- [REQUIRED ACTION 1]
Update the rows starting with the line containing "This screenshot has height=859, width=1521." and going on through the line containing "This screenshot has width=880, height=1029.", replacing "coordinates" with "location" and keeping everything else unchanged. Return only those lines.

(PAGE EXCERPT Opens)

The main purpose of sactilgis is to enable a user to create a Git repository for a project that’s stored in a Subversion server, potentially as one of many projects. It also aims to handle situations that arise from imperfect use of Subversion, such as non-standard repository layouts, branches without history, manual, unrecorded merges, modified tags, and whatever else a company might throw at a Subversion repository.

However, due to the large number of things you can do to a Subversion repository, only the really menial tasks can be automated; sactilgis needs your help for some high-level tasks, such as which branches do exist and where (and when!) are they, where are branches merged, which version has actually been tagged. With that information sactilgis should be able to create a reasonable Git representation of your project, straight from Subversion.

However, certain things are impractical to do at this stage of conversion, so in almost every case further massaging of the repository (e.g. using git-filter-branch) is recommended — unless you’re already satisfied.

Building

sactilgis comes with its own Maven wrapper, so building it should be as easy as:

# ./mvwn clean package

After that, a nice, big JAR file will have been dropped in app/target/.

# java -jar app/target/app-1-SNAPSHOT-jar-with-dependencies.jar my-configuration.xml

And already your conversion should be underway!

Configuration

The configuration is done using one or more XML files (see below). Under the top level configuration tag, there are three more sections that are used to control all of sactilgis’s behaviour: general, committers, and branches.

<?xml version="1.0" encoding="utf-8"?>
<configuration>
	<general>
		…
	</general>
	<committers>
		…
	</committers>
	<branches>
		…
	</branches>
</configuration>

The general Section

This section contains certain top-level configuration settings.

(PAGE EXCERPT Closes)

- [REQUIRED ACTION 2]
Repeat the sactilgis overview above in full, word for word.

(RECORDS FOR THE EXERCISE Opens)

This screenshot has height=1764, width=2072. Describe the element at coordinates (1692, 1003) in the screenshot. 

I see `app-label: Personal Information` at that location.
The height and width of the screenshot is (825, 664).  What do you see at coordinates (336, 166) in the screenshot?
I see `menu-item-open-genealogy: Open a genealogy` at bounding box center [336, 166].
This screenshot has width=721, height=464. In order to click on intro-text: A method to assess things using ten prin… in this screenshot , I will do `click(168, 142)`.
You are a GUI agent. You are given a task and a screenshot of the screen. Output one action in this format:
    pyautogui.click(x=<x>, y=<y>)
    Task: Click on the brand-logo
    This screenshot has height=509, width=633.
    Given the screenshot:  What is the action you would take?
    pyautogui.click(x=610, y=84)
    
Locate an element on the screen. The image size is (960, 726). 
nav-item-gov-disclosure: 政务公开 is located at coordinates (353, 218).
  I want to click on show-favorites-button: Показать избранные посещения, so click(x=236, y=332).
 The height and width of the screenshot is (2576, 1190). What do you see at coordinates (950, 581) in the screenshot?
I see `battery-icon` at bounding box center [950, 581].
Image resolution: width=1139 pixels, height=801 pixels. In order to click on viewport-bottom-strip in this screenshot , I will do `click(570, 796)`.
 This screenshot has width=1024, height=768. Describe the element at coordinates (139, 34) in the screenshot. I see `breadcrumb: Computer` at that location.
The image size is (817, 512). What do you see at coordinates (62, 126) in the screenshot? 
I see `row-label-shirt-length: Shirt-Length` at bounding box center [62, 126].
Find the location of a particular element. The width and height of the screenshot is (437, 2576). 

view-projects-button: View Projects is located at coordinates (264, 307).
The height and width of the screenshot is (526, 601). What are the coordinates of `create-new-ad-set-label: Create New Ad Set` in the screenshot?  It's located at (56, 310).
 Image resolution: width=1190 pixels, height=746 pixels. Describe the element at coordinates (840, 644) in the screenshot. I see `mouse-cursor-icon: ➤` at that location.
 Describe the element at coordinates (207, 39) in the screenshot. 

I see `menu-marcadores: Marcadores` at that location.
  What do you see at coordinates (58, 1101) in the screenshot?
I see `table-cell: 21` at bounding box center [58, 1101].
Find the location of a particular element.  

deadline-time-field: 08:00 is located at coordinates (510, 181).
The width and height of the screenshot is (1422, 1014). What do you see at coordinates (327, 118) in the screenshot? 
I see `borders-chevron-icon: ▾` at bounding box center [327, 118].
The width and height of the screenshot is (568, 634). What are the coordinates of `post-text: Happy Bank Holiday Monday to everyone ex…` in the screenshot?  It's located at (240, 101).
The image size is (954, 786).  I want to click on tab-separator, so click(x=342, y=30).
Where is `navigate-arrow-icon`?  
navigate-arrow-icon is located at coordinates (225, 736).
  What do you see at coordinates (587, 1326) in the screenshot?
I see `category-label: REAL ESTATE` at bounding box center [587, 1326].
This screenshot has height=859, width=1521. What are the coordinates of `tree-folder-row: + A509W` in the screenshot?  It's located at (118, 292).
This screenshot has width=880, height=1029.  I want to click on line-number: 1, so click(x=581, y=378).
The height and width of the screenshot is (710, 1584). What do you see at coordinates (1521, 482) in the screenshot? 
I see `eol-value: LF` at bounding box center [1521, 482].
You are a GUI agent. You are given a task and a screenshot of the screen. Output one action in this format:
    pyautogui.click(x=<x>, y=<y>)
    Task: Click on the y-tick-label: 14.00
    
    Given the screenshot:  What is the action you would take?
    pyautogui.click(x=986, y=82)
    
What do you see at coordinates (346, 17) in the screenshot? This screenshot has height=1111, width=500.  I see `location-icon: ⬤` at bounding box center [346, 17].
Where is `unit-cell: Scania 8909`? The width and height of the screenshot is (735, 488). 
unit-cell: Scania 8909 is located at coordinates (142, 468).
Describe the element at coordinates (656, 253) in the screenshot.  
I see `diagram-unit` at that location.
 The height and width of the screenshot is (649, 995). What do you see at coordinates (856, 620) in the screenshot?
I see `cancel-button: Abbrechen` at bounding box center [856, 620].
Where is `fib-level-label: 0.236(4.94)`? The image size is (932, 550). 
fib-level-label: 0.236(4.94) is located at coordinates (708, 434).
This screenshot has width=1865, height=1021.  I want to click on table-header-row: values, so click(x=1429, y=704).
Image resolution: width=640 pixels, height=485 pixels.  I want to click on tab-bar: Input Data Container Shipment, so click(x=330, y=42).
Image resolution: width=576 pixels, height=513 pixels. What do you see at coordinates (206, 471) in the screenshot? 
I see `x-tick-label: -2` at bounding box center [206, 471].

(RECORDS FOR THE EXERCISE Closes)

- [RESPONSE BOX 1]
This screenshot has height=859, width=1521. What are the location of `tree-folder-row: + A509W` in the screenshot?  It's located at (118, 292).
This screenshot has width=880, height=1029.  I want to click on line-number: 1, so click(x=581, y=378).

- [RESPONSE BOX 2]
The main purpose of sactilgis is to enable a user to create a Git repository for a project that’s stored in a Subversion server, potentially as one of many projects. It also aims to handle situations that arise from imperfect use of Subversion, such as non-standard repository layouts, branches without history, manual, unrecorded merges, modified tags, and whatever else a company might throw at a Subversion repository.

However, due to the large number of things you can do to a Subversion repository, only the really menial tasks can be automated; sactilgis needs your help for some high-level tasks, such as which branches do exist and where (and when!) are they, where are branches merged, which version has actually been tagged. With that information sactilgis should be able to create a reasonable Git representation of your project, straight from Subversion.

However, certain things are impractical to do at this stage of conversion, so in almost every case further massaging of the repository (e.g. using git-filter-branch) is recommended — unless you’re already satisfied.

Building

sactilgis comes with its own Maven wrapper, so building it should be as easy as:

# ./mvwn clean package

After that, a nice, big JAR file will have been dropped in app/target/.

# java -jar app/target/app-1-SNAPSHOT-jar-with-dependencies.jar my-configuration.xml

And already your conversion should be underway!

Configuration

The configuration is done using one or more XML files (see below). Under the top level configuration tag, there are three more sections that are used to control all of sactilgis’s behaviour: general, committers, and branches.

<?xml version="1.0" encoding="utf-8"?>
<configuration>
	<general>
		…
	</general>
	<committers>
		…
	</committers>
	<branches>
		…
	</branches>
</configuration>

The general Section

This section contains certain top-level configuration settings.